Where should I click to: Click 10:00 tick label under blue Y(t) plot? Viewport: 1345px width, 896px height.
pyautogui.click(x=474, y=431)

* * *

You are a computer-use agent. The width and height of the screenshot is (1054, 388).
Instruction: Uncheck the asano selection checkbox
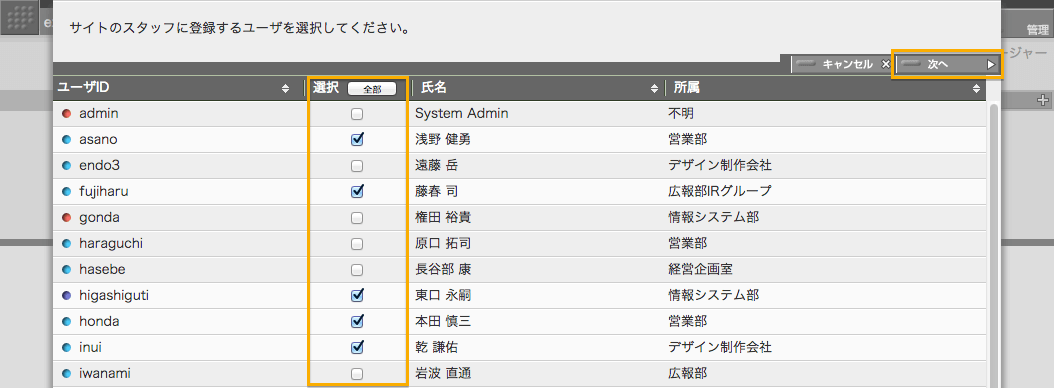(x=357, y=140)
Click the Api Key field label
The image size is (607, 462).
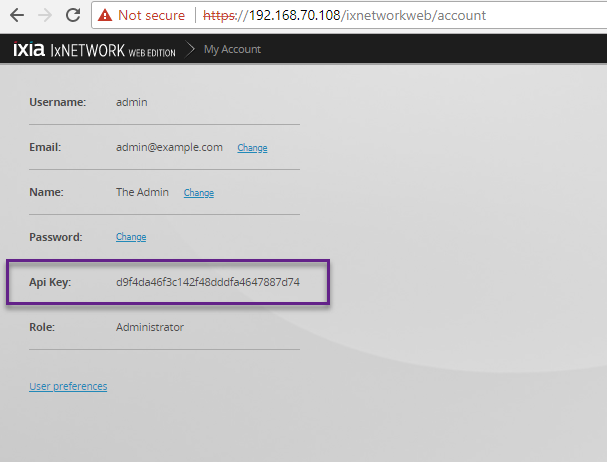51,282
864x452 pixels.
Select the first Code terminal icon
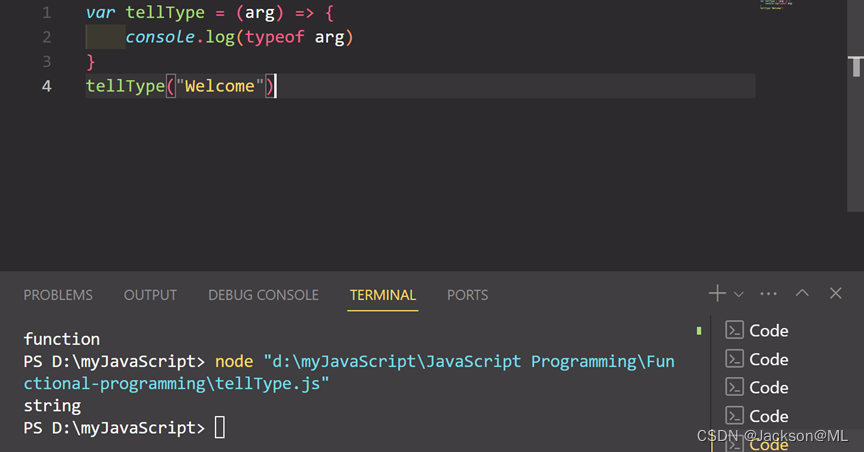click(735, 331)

==

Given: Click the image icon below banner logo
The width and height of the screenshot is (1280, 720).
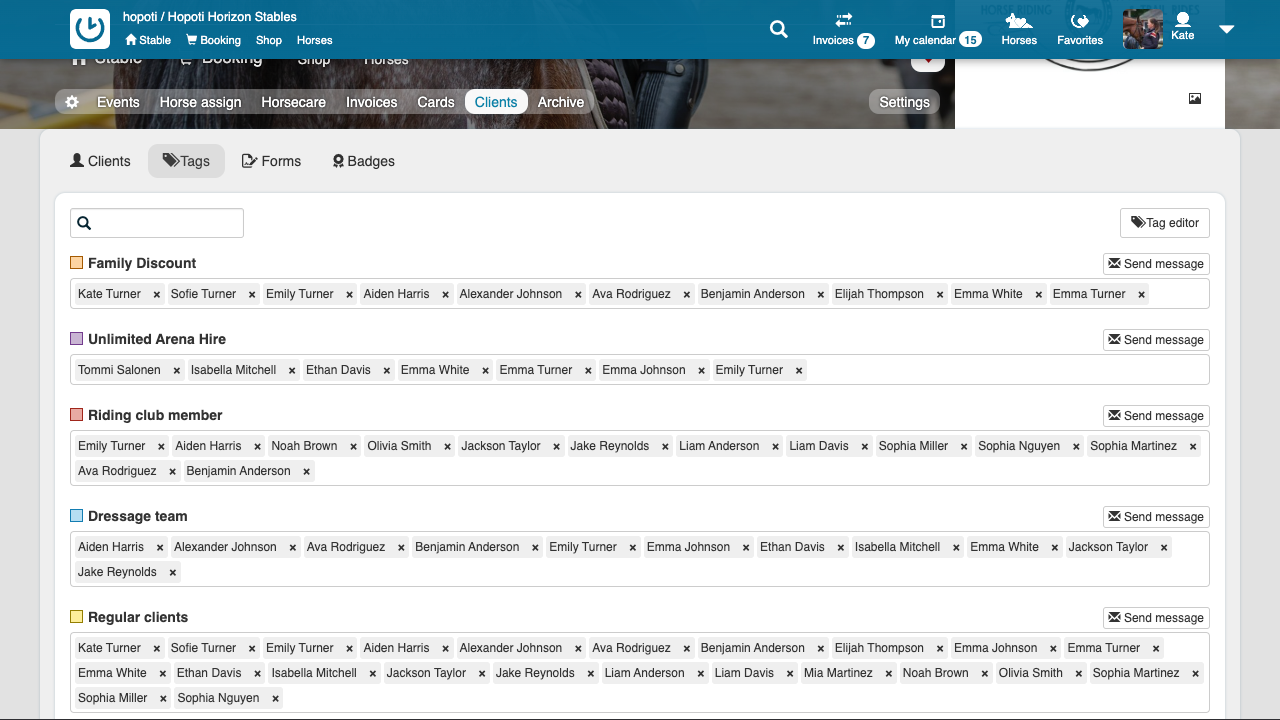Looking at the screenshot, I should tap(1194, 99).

■ Task ■
Rewrite the listing from the line containing "Given: Click the image icon below banner logo" through the line containing "Looking at the", swapping "banner" for "header" and keeping everything else the same. Leave the pictures out.

■ Solution to the exercise ■
Given: Click the image icon below header logo
The width and height of the screenshot is (1280, 720).
Looking at the screenshot, I should tap(1194, 99).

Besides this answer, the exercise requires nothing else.